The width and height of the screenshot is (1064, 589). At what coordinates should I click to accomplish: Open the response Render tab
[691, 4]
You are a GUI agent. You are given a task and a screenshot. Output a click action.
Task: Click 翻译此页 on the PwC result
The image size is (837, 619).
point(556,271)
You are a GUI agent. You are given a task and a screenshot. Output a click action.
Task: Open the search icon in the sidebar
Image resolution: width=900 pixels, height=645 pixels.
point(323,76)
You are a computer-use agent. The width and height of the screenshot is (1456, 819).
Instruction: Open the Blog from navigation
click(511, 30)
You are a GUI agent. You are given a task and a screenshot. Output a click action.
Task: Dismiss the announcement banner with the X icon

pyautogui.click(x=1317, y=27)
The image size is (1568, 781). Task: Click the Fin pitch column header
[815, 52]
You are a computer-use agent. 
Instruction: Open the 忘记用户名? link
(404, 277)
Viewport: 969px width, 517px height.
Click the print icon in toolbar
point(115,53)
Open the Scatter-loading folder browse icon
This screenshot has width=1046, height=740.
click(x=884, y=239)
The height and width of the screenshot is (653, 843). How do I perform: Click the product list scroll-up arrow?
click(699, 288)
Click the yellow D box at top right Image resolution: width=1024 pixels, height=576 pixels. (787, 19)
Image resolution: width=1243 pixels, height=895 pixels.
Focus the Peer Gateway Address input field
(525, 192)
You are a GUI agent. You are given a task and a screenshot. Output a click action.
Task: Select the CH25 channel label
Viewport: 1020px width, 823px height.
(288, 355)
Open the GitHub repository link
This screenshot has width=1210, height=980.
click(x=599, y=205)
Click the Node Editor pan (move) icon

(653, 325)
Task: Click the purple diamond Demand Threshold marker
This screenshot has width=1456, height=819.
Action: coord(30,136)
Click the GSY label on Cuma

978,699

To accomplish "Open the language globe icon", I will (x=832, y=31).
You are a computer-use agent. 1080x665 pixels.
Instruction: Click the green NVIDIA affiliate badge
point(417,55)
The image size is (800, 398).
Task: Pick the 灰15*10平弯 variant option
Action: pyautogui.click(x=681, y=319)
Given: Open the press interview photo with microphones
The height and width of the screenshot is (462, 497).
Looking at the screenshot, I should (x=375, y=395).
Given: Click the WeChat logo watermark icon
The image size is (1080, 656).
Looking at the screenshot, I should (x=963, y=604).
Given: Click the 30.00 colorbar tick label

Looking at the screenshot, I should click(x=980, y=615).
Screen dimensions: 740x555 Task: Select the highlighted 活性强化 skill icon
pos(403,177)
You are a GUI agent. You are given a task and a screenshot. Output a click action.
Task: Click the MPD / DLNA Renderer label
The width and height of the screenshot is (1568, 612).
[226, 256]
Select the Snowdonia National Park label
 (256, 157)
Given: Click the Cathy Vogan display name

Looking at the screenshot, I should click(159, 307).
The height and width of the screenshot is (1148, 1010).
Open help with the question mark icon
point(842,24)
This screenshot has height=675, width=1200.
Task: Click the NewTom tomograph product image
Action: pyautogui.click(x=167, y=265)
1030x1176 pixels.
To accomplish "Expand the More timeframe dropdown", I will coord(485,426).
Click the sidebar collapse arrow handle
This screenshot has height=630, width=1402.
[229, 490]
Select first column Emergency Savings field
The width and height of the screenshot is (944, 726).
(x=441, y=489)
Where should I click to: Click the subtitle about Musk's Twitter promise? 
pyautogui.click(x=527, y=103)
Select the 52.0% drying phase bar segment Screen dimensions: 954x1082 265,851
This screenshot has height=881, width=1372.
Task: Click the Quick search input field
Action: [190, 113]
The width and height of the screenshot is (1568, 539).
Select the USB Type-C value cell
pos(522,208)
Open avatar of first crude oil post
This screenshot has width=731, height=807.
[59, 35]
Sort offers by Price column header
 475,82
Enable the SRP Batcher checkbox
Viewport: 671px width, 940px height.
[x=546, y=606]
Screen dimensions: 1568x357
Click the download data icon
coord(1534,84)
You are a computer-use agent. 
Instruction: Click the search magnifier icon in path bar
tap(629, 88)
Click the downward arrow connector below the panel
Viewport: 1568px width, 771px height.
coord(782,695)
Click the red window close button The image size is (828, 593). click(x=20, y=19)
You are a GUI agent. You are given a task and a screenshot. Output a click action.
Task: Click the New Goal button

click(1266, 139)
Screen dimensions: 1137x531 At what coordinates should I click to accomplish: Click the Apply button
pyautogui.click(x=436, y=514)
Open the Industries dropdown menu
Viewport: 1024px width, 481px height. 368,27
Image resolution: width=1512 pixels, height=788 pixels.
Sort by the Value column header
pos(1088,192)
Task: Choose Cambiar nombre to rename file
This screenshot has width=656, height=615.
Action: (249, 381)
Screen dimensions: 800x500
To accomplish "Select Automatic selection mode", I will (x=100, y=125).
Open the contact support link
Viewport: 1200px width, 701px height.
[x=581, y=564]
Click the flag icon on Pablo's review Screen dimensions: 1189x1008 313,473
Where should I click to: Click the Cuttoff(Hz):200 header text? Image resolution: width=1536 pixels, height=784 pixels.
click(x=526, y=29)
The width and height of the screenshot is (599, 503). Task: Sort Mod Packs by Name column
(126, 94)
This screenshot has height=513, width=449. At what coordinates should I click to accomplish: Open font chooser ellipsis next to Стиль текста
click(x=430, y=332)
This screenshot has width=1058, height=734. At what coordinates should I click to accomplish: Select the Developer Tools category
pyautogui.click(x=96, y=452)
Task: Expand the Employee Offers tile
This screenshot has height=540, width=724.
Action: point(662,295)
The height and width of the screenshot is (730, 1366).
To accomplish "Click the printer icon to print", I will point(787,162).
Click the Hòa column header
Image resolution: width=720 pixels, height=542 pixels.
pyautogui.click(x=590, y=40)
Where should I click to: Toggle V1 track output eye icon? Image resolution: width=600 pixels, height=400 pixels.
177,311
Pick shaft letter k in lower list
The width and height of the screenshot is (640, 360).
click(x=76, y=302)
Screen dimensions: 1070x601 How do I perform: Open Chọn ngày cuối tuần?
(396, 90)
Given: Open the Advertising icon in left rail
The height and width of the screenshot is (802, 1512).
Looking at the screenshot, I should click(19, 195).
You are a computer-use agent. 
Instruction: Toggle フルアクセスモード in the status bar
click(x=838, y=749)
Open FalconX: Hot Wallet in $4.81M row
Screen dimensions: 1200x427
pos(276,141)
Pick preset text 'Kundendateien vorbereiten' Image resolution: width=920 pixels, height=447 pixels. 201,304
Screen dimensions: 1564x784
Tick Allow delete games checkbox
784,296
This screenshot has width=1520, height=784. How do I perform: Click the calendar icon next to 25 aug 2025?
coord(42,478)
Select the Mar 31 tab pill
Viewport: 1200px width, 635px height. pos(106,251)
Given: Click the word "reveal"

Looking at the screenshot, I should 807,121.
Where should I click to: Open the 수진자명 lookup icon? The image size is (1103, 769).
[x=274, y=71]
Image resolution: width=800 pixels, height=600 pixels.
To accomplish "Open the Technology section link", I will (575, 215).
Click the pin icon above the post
==============================
- PROBLEM: I'd like the lines above from the one with "Open the GitHub repository link" up to and including the one with "Task: Click the purple" copied exactly, with no other lines.

- RESULT OF THIS EXERCISE:
Open the GitHub repository link
This screenshot has width=1210, height=980.
click(x=599, y=205)
Click the Node Editor pan (move) icon

(653, 325)
Task: Click the purple diamond Demand Threshold marker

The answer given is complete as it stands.